What happened in casu?

A   Appellants filed their Notice Of Appeal on 24 November 2010.

B  Respondent filed its Notice of Response on 23 February 2011

C  Appellants then filed their Heads Of Argument on 13 July 2011.

In other words Appellants’ Heads were filed 4 ½   months after Respondent’s Response.  The period clearly exceeds the fourteen days’ limit set by Rule 19 (1) of the Rules.

What are the implications of the failure to comply with the Sub-Rule?

Rule 19 (3) provides that,

“(3)	Where heads of argument that are required to be lodged in terms of sub rule (1) or (2) are not lodged on behalf of the applicant, appellant or respondent, as the case may be, within the period or at the time specified in those provisions-

…

The defaulting party shall … be barred and the Court may deal with the matter on the merits.”

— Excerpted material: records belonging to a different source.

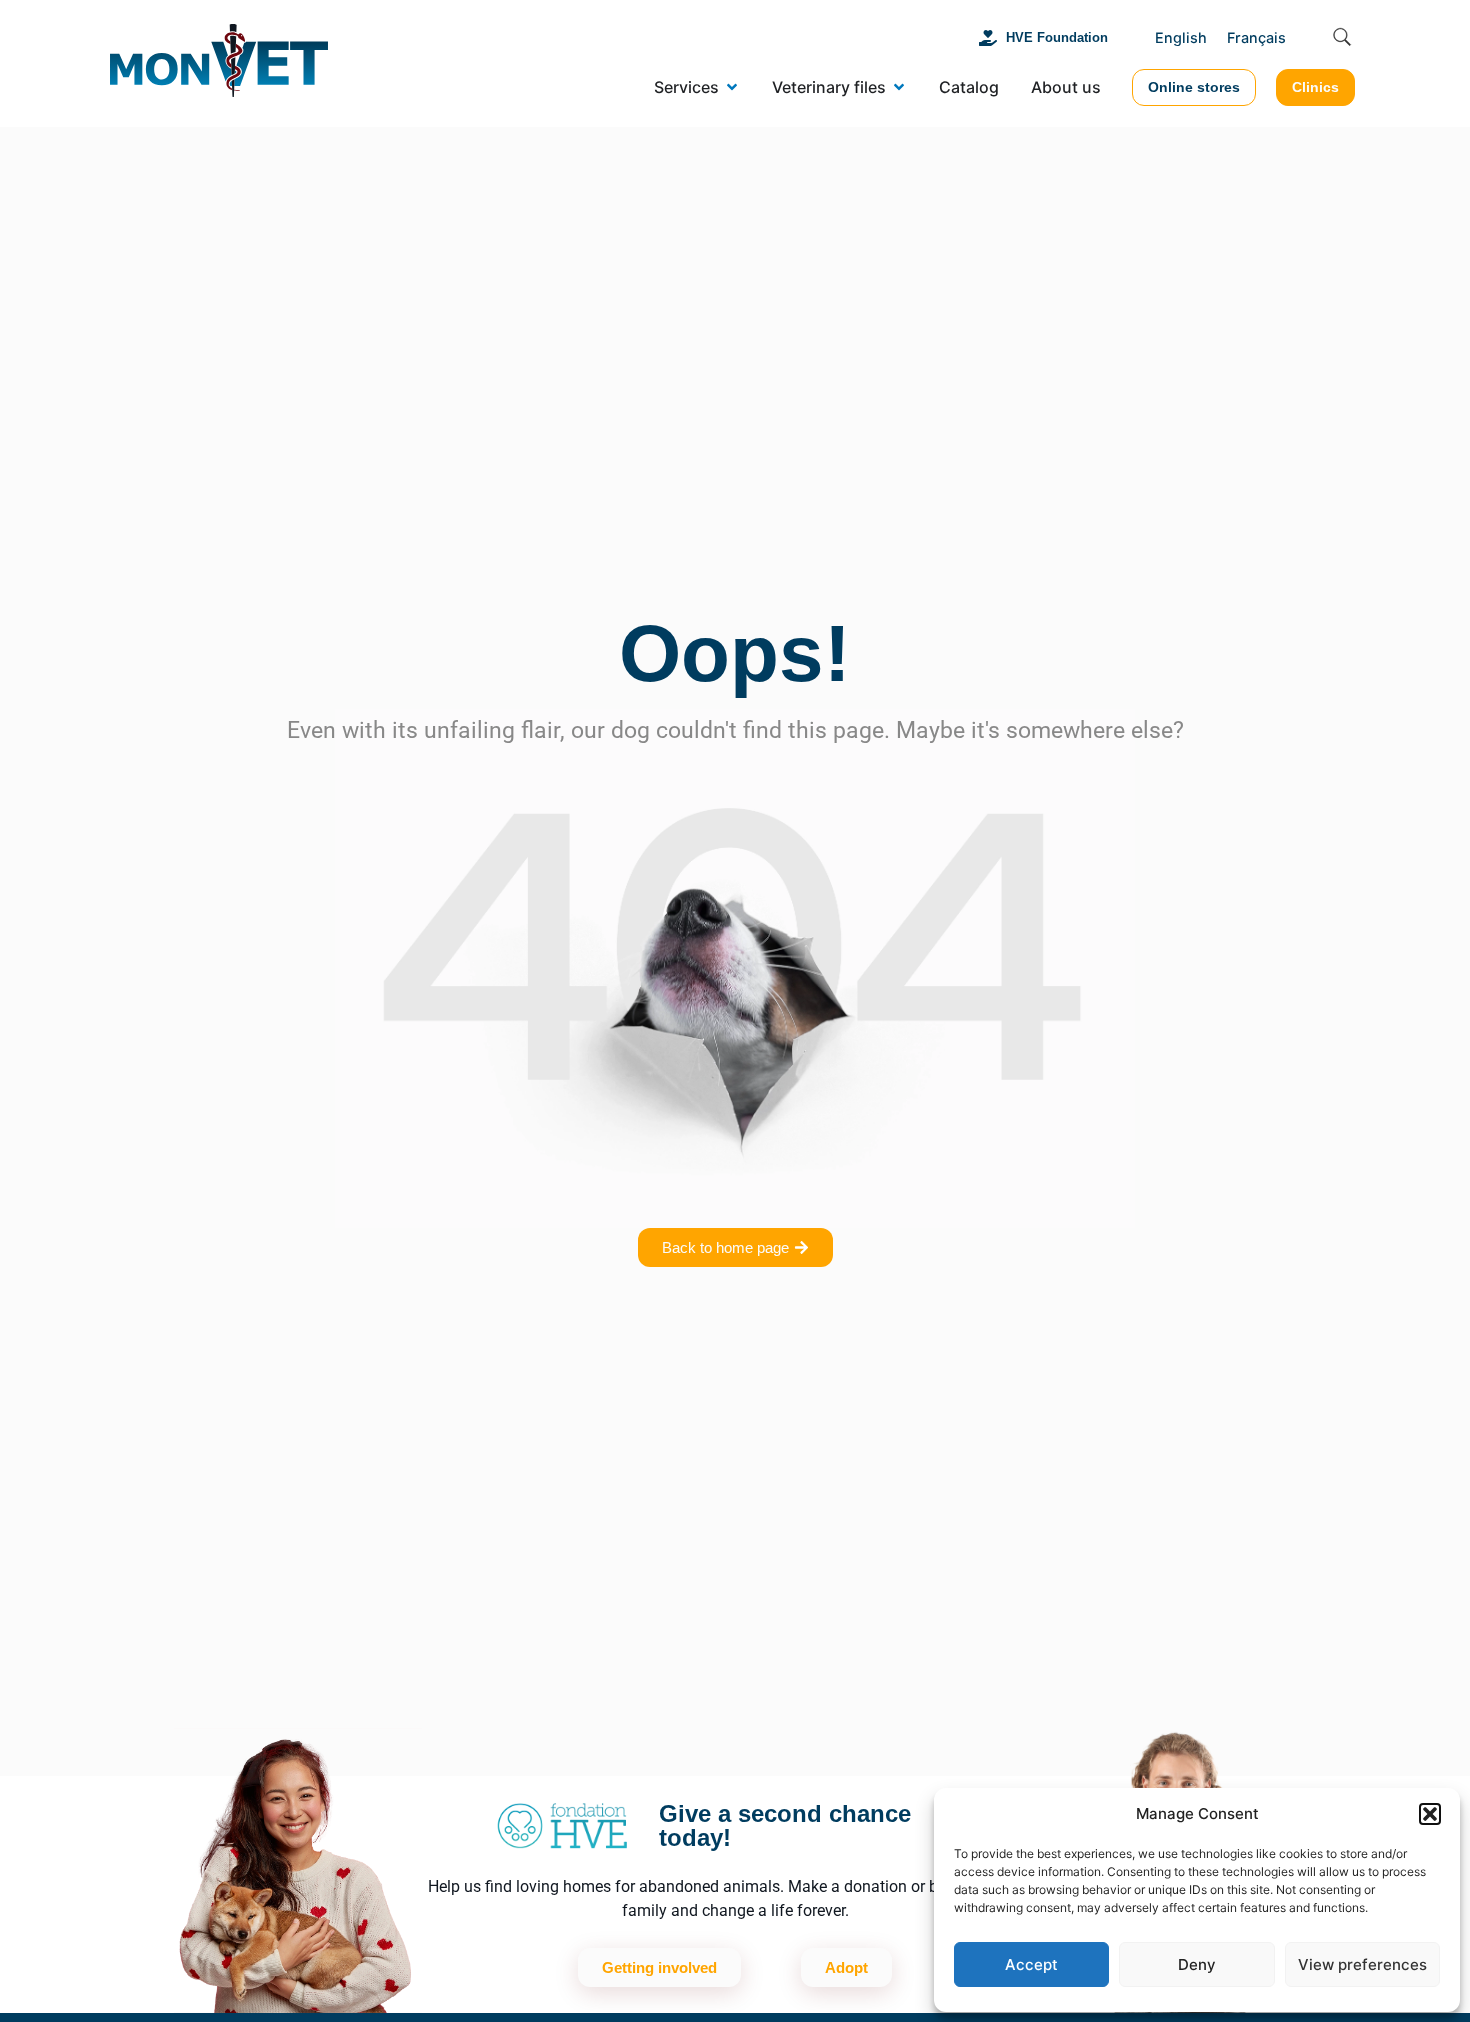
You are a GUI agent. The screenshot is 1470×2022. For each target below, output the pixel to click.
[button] (1430, 1814)
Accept (1031, 1964)
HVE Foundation (1057, 37)
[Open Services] (732, 87)
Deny (1197, 1964)
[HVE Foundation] (988, 38)
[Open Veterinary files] (899, 87)
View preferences (1362, 1964)
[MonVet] (219, 63)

Accordingly Appellants in casu are barred.  Their attorney reluctantly conceded that point.  She then sought to argue that since they filed belated Heads the matter should proceed.  She declaimed that labour matters should be determined on the merits rather than on than technicalities.  With respect, I consider the argument as misplaced.  The point taken by Respondent’s attorney relates to whether or not Appellants are properly before the Court.  Clearly they are not. They are in flagrant violation of the Court’s Rules.  The exhortation to determine matters on the merits applies to a situation where the parties are properly before the Court.  Clearly this matter is distinguishable from such situation.  Appellants were clearly out time.  They were barred.  They should have applied for the upliftment of the bar.  They did not do so.  Accordingly and regrettably they suffer the consequences.  Respondent prayed that the appeal be dismissed.  Appellants, being barred, are effectively in default.  I will therefore determine the matter on that basis.

Wherefore it is ordered that,

The appeal is hereby dismissed for want of prosecution; and

Each party shall bear its own costs.